- The Washington Times - Monday, October 23, 2000

It was a "super" night Saturday at the gala opening of Washington Opera's 45th season.

The production chosen by Artistic Director Placido Domingo was Jules Massenet's "Don Quichotte," never before seen in America in the version by Piero Faggioni, which required 175 supers to be on stage at one time. To call the performance "complicated," as Mr. Domingo did, was something of an understatement.

A Spanish theme based on the familiar tale of Cervantes' Don Quixote, sung in French and staged by an Italian, reflected the international aspect of the evening, which had Mr. Domingo fully enjoying the job of host. For a change, he was neither performing nor conducting. At intermission in the Golden Circle, he introduced a beaming Secretary of State Madeleine K. Albright to one and all with a bottle of champagne by his side.

Alas, the eagerness of so many in the audience to rush to the exit at opera's end before the applause and curtain calls had finished indicated less-then-courteous behavior. Surely Washingtonians don't have to be in such a hurry to get home before 10 p.m. on a Saturday?)

A line of the Strolling Strings greeted guests on the outside steps of the ornate Organization of American States building at a post-performance benefit dinner. Tapas were on tap before the main course and were served in the resplendent downstairs courtyard among tropical foliage; dessert was served upstairs in a flower-bedecked main dining room.

French Ambassador Francois Bujon de l'Estang and wife Anne wanted guests to know the same opera and the same singer, famed Italian bass Ruggero Raimondi in the Don Quichotte role, had opened the Paris opera season in September.

"It changes for me. It gets deeper every time," Mr. Raimondi said when asked on arrival how his frequent performances in the part influence his interpretation.

"It's about passion and the harm it does except to the person possessed," said Hilda Ochoa-Brillembourg of the well-known story of a heroically comic hero in quest of the ideal life and love.

"I found myself extremely moved by the libretto, and I love Washington having the opportunity to do new things," said enthusiastic opera-goer JoAnn Mason of the opera's debut.

The event was clearly an ideal "stage" for formal fashion as well.

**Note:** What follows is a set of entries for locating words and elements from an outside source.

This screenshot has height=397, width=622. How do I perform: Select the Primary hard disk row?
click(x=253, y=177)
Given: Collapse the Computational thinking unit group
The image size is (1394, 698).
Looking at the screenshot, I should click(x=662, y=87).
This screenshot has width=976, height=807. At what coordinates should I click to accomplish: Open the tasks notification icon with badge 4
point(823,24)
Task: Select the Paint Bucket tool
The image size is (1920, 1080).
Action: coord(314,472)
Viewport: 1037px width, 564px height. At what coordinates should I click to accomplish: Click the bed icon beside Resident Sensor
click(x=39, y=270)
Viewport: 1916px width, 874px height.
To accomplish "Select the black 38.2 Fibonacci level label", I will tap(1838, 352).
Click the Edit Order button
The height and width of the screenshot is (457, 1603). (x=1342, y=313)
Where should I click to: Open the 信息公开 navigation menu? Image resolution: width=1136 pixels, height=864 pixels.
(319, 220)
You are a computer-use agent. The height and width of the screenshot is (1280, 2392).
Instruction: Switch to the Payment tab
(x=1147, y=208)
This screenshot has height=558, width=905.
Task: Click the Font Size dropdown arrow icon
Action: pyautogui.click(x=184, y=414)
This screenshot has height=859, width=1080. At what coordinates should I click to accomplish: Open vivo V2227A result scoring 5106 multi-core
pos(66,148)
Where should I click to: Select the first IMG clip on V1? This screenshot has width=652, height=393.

Lolo Sarnoff wore a red satin Chanel evening trouser suit; gala co-chairwoman Donna McLarty chose a black John Galliano. Her co-chairwoman, Toni Gore, had on a colorfully beaded black skirt under a quilted satin jacket in red clearly the color of the night and the one chosen by Dorothy Graves-Kenner, mother of Washington's own star diva, mezzo-soprano Denyce Graves, who played Dulcinee.

"Judge not that you be not judged" is all the normally voluble Justice Antonin Scalia offered to say when asked his opinion of the production.

Washington Ballet Artistic Director Septime Webre judiciously complimented the opera's choreographer-dancer, Mariano Brancaccio. Mr. Webre, just two days away from making his own company's debut in Cuba, said he had come because "I love dramatic spectaculars of every kind."

Mr. Faggioni never made it to the party. "He is exhausted and is resting," Mr. Domingo explained in after-dinner remarks.

Not so the rest of the crowd, most of whom were still celebrating until past 1 a.m.